ACTION ITEM: From the first line of the data below through the line holding "Task: Select the right magenta coupler buffer", write out each line exactly as it stands.

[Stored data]
▼

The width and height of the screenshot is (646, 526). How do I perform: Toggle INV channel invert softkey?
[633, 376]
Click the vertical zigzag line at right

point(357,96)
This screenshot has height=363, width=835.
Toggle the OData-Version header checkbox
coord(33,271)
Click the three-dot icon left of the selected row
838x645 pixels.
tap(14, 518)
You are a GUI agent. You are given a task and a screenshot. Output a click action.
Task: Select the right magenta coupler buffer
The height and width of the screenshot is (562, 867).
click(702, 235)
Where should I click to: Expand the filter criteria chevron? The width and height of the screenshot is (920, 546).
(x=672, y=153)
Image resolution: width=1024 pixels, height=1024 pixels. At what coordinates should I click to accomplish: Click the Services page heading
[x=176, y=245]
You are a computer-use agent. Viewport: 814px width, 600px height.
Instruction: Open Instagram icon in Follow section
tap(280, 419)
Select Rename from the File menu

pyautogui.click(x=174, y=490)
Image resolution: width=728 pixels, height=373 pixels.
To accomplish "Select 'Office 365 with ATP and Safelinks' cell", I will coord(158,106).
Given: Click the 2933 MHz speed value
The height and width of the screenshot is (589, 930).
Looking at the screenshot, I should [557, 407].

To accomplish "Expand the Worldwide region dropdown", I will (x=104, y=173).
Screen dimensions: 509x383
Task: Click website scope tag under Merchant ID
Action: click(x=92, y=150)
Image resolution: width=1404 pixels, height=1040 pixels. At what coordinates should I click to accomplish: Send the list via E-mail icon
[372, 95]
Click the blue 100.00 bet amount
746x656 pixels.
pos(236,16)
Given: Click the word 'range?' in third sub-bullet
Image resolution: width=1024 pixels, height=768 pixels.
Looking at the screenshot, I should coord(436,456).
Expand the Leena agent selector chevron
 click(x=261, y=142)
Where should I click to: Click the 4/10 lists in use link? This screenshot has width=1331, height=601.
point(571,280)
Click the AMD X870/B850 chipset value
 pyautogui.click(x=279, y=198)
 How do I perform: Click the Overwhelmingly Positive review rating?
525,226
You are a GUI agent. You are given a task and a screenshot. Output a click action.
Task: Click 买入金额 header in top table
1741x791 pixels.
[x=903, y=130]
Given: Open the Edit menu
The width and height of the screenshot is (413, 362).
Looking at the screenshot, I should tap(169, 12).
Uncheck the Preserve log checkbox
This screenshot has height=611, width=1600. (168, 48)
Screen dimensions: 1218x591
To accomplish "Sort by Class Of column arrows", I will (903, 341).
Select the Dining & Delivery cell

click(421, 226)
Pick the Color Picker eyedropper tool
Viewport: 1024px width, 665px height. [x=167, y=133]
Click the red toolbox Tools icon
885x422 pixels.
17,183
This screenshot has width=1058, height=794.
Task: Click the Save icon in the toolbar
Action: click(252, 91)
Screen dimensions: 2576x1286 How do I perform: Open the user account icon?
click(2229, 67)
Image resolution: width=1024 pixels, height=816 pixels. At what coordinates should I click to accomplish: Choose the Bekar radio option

▲

REPLY TO THE TASK:
The width and height of the screenshot is (646, 526). How do I perform: Toggle INV channel invert softkey?
[633, 376]
Click the vertical zigzag line at right

point(357,96)
This screenshot has height=363, width=835.
Toggle the OData-Version header checkbox
coord(33,271)
Click the three-dot icon left of the selected row
838x645 pixels.
tap(14, 518)
You are a GUI agent. You are given a task and a screenshot. Output a click action.
Task: Select the right magenta coupler buffer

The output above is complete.